明前茶
在溧陽,歸家的游子小穎拖著行李箱,一定要拉我去吃一枚“思鄉飯團”,那就是徐嫂用干凈紗布握出來的“烏飯團子”,飯團紫到發黑,散發著植物的清香,內中夾油條、榨菜、雪里蕻或肉松,當然烏飯讓游子念念不忘的關鍵,是南燭葉汁蒸出來的烏飯粒粒分明,晶瑩發亮,一點兒也不塌軟發黏,這顯然不是電飯煲中能煮出來的味道。徐嫂毫不遮掩她的自豪:“做出好烏飯的秘密,那就是要用一只木頭蒸飯桶,第一次米蒸到八成熟,要將飯從木桶中磕出來,淋入少量開水和熟玉米油,讓米粒伸一伸腰,再倒入木桶中復蒸。照城里人的話說,沒有一只好木桶,烏飯就沒有靈魂。”

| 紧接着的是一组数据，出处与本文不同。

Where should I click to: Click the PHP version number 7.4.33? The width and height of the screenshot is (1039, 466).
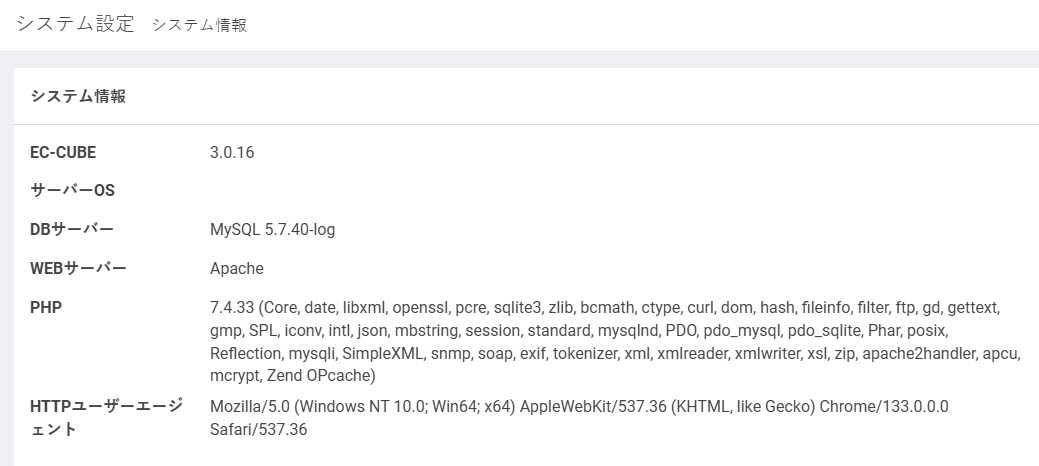coord(232,307)
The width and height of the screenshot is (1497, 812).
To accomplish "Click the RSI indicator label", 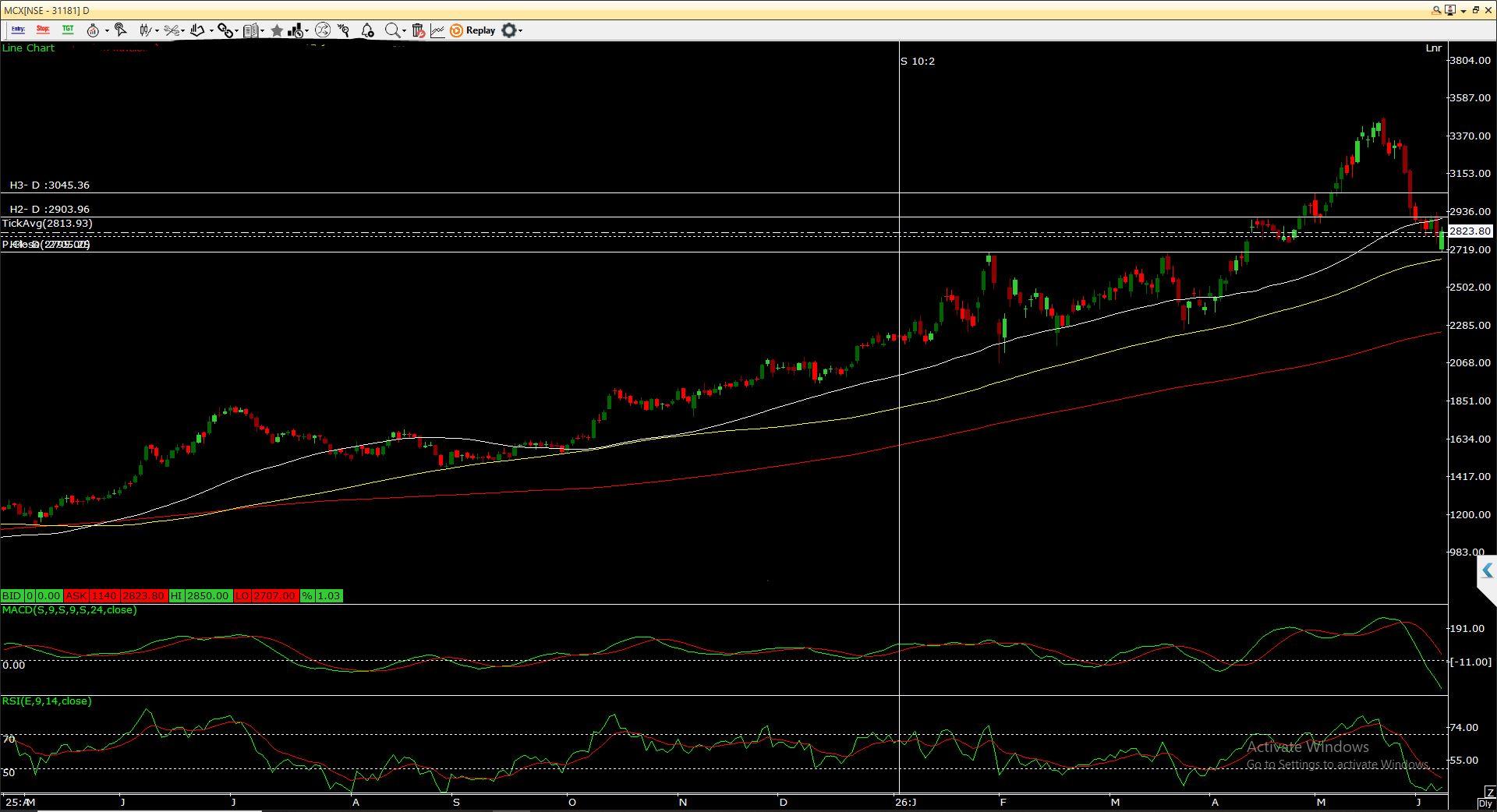I will [x=47, y=701].
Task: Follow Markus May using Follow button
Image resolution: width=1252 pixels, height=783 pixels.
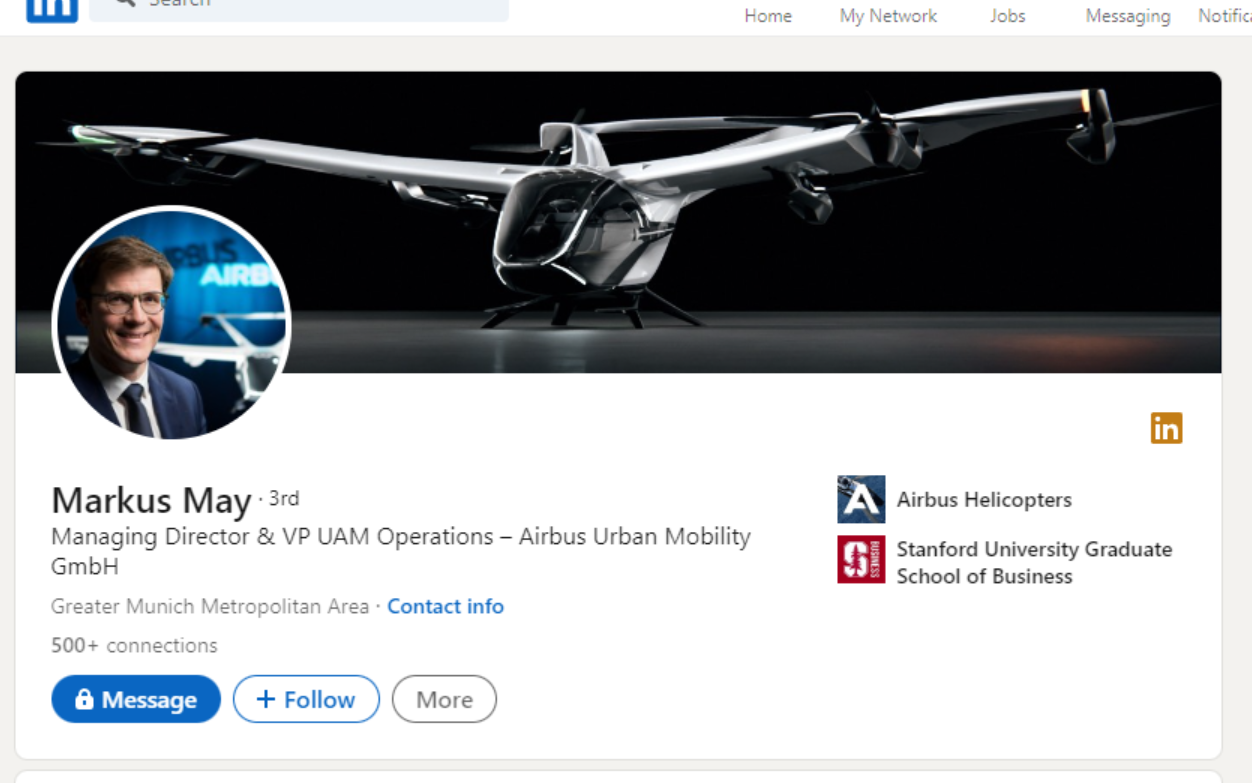Action: point(306,699)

街道的另一頭,手工藝人向師傅的店面散發著濃重的刨花氣息。向師傅17歲開始做木桶,做了40年了,光是他找鐵匠打的各種工具,總共就有20多種。向師傅正在做一只蒸飯木桶,木桶上大下小,圍合桶身的木條兒有一個固定的傾斜角度,刨好厚實的木條后,需要在木條的側面鉆孔,以便將它們連接合圍起來。他用鋒利的刀片削出兩頭尖的竹釘子,竹釘子一連接,用小榔頭在另一側一敲,一根根木條就連接成了圓筒形,把木桶箍好后,再在外面刨光,向師傅用兩根竹篾互相紐轉成麻花形,從木桶的小頭套進去,套到中段以后向大頭方向,敲緊加固。緊接著將木桶兩頭多余的木料鋸掉,挫平,磨砂。
我留心到向師傅所做的木桶底邊摸上去都是圓潤的,所有的底邊都又刨又挫,微微向內收緊,接下來,他還要把刨子深入木桶的內壁,將其同樣刨得溜光水滑。傳統木桶蒸飯的味道是現代炊具無法取代的,因此這些看似笨拙的傳統用具得以延續。

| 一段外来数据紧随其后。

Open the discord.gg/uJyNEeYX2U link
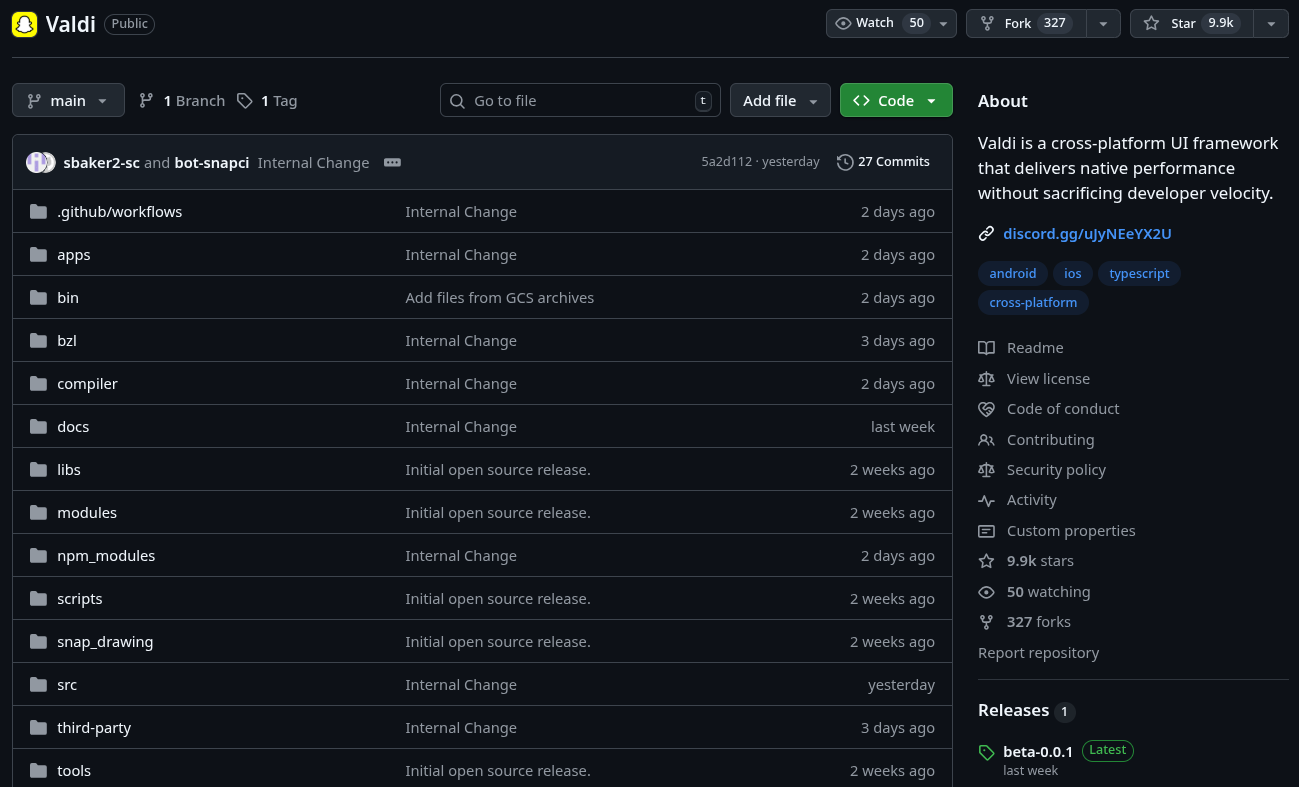The image size is (1299, 787). click(x=1087, y=233)
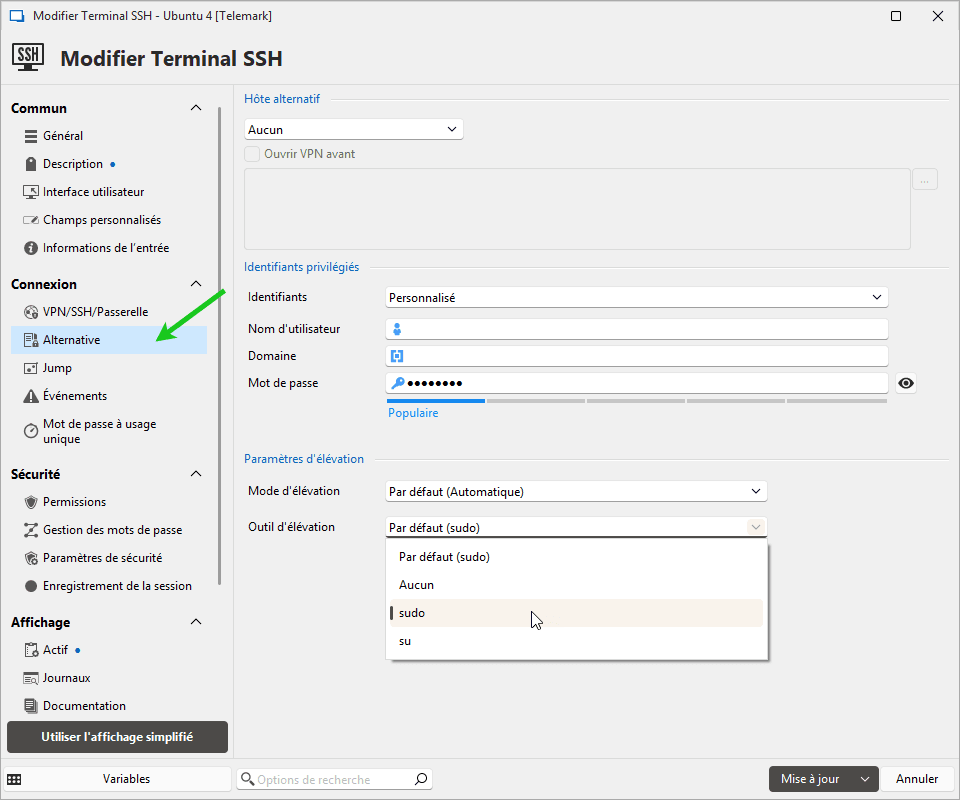This screenshot has width=960, height=800.
Task: Open the VPN/SSH/Passerelle globe icon
Action: [x=31, y=312]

在鄉間,人們通常嫌電飯煲做出來的飯不夠香糯,此地要用糯米飯打糍粑、做酒釀、釀桃花燒酒,都需要請出蒸飯木桶。出嫁的姑娘要陪嫁木桶,桶中裝著紅棗、花生、桂圓、米黃色的干蓮子;媳婦生子,娘家也要送蒸飯木桶,祝福小家庭添丁進口;老人過70歲以上整壽,長子或長女要送松木或柏木的蒸飯桶,祝福老人胃口強健。跟了人多年的蒸飯桶,似乎也有了靈性。

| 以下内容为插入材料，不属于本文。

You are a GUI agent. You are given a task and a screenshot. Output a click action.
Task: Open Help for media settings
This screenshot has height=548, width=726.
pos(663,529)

向師傅說,4月底,街坊上行醫70多年的阿金婆無疾而終,95歲的她去世前一天還拉著重孫媳婦的手,為她診脈,叮囑正在讀博士的年輕人要注意健脾祛濕,不要太勞累。就在那一天,阿金婆煮了二十幾年飯的檀木桶突然“砰”的一聲繃開了,就像一朵綻放的花。
阿金婆去世后,她家散了架的蒸飯桶被送到了向師傅這里,兒孫們把店鋪擠了個水泄不通。他們一下子訂了十只新的蒸飯桶,尺寸不一,說要把對老祖宗的一點念想嵌進這新木桶。向師傅忙活了整整三天,把已經長出歲月包漿的木桶碎塊,嵌成新木桶的“耳朵”、桶蓋把手,或某一根桶圍子的板材。新的木材是象牙色的、米黃色的、奶油色的,長滿了樹木的紋理與節疤,而舊的木材是紅褐色的,微微泛著紫色調,里面有近乎黑金色的木紋。
阿金婆重孫媳婦的蒸飯木桶尚未取走,我把那只小木桶端起來仔細端詳。老祖宗幾十年的飯香已浸透在一根構造桶蓋的木條中,賦予了這嶄新的蒸飯桶傳承的韻味。新的米香將源源不斷地升上來,撞擊著那塊老料,老木頭上的水波紋愈發深沉動人,閃著微微的紫褐光芒。那是曾祖母留下的親切祝福吧:無論離鄉多遠,疲憊時要記得回家。與家人圍坐吃飯,你就能滿血復活。